Research & Papers

Building to Understand: Examining Teens' Technical and Socio-Ethical Pieces of Understandings in the Construction of Small Generative Language Models

A participatory workshop had 16 teenagers construct their own small generative language models to create recipes and songs.

Deep Dive

A research team from the University of Pennsylvania, led by Luis Morales-Navarro, Yasmin B. Kafai, and Danaé Metaxa, published a study examining how hands-on AI construction impacts teen literacy. The team conducted a week-long participatory design workshop where sixteen teenagers built their own very small generative language models (LMs). These models were designed to generate creative content like recipes, screenplays, and songs, moving teens from passive users to active creators of the technology.
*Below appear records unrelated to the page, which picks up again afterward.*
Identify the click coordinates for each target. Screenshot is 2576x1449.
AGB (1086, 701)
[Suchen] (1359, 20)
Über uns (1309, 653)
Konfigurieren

Using thematic analysis, the researchers mapped the specific 'pieces of understanding' teens developed. On the technical side, this included grasping concepts like training data, model outputs, and the iterative nature of AI design. Socio-ethically, teens engaged with critical issues such as bias in training data, the environmental impact of model training, and the societal implications of generated content. The study contributes a new, theory-backed framework for analyzing how novices build comprehension of complex AI/ML systems through constructionist learning, a significant shift from purely theoretical education.

Key Points
  • 16 teenagers participated in a week-long workshop building small generative LMs for creative tasks.
  • The study identified distinct 'pieces of understanding' in both technical (e.g., data, iteration) and socio-ethical (e.g., bias, impact) domains.
  • Provides a new framework for studying and fostering AI literacy through hands-on construction, not just consumption.

Why It Matters

Offers a proven, hands-on method to build the next generation's critical AI literacy, addressing both how it works and its societal impact.